== Record excerpts ==

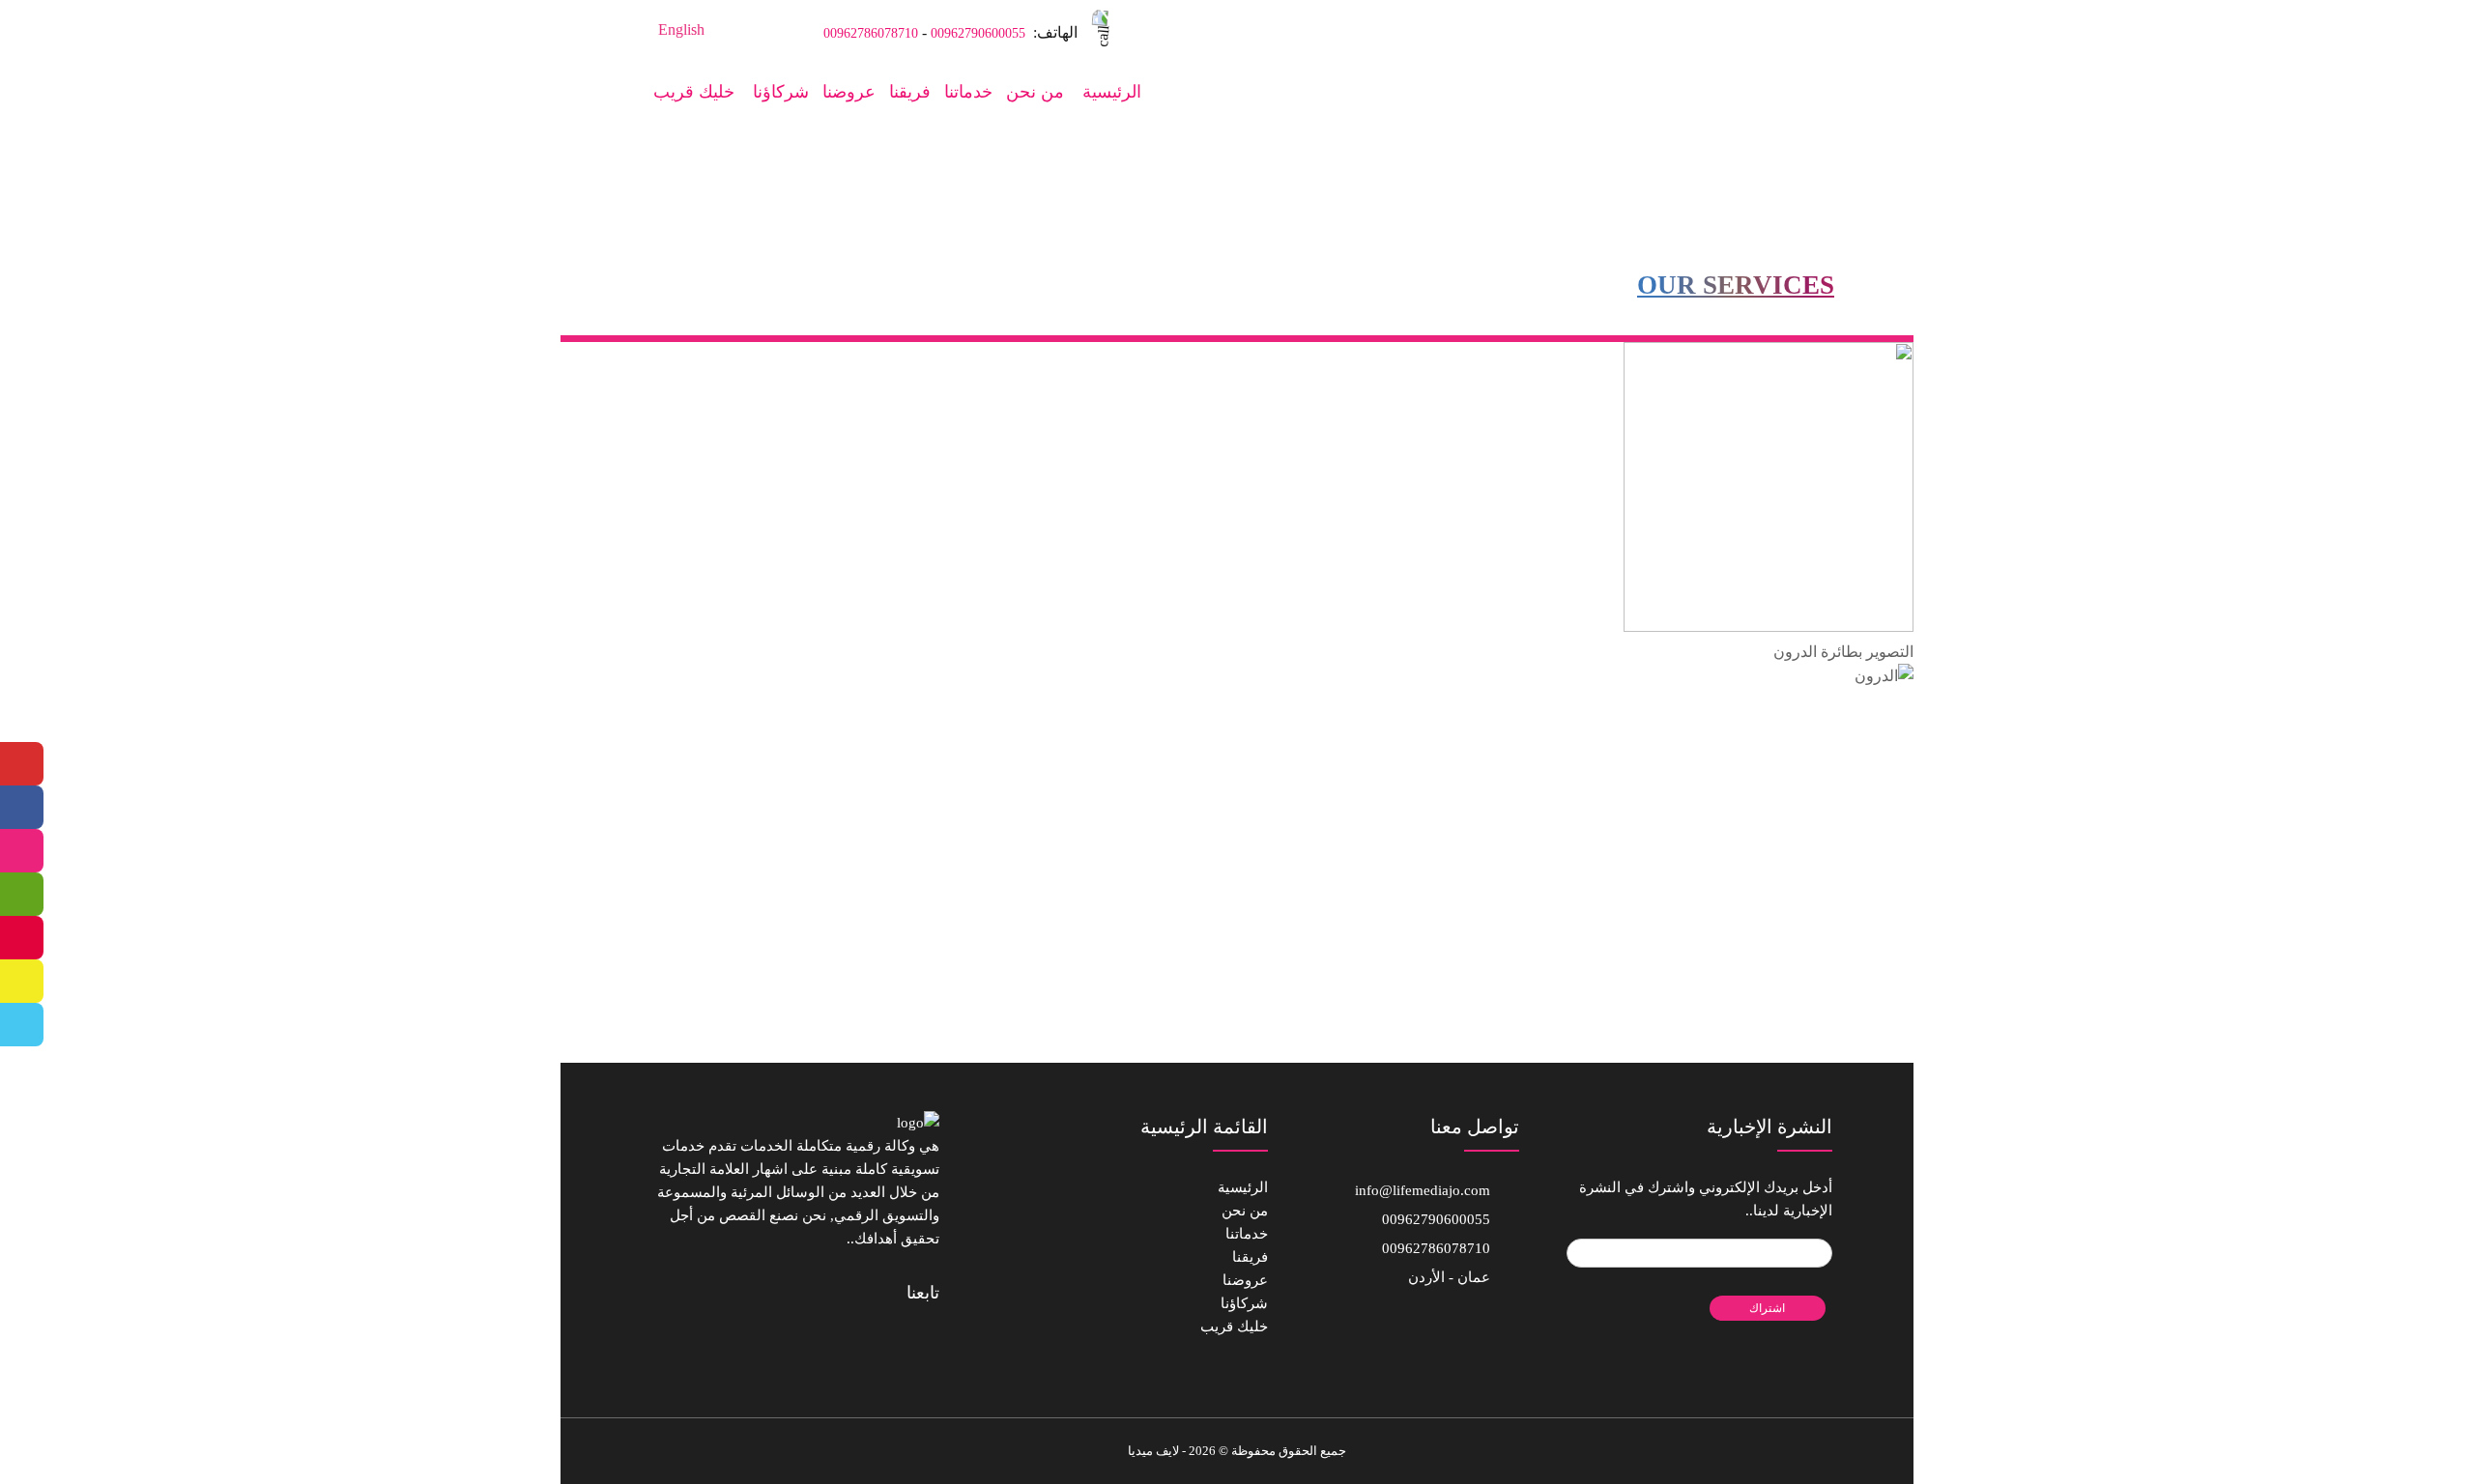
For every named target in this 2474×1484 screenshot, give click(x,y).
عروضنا (849, 91)
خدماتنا (968, 91)
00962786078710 (870, 33)
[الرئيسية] (1759, 27)
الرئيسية (1111, 91)
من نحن (1035, 91)
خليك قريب (693, 91)
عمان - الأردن (1449, 1277)
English (681, 29)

===

→ About this exercise
The records above should be copied word for word, with the pictures left out.

→ Reply to the task
For every named target in this 2474×1484 screenshot, give click(x,y).
عروضنا (849, 91)
خدماتنا (968, 91)
00962786078710 (870, 33)
[الرئيسية] (1759, 27)
الرئيسية (1111, 91)
من نحن (1035, 91)
خليك قريب (693, 91)
عمان - الأردن (1449, 1277)
English (681, 29)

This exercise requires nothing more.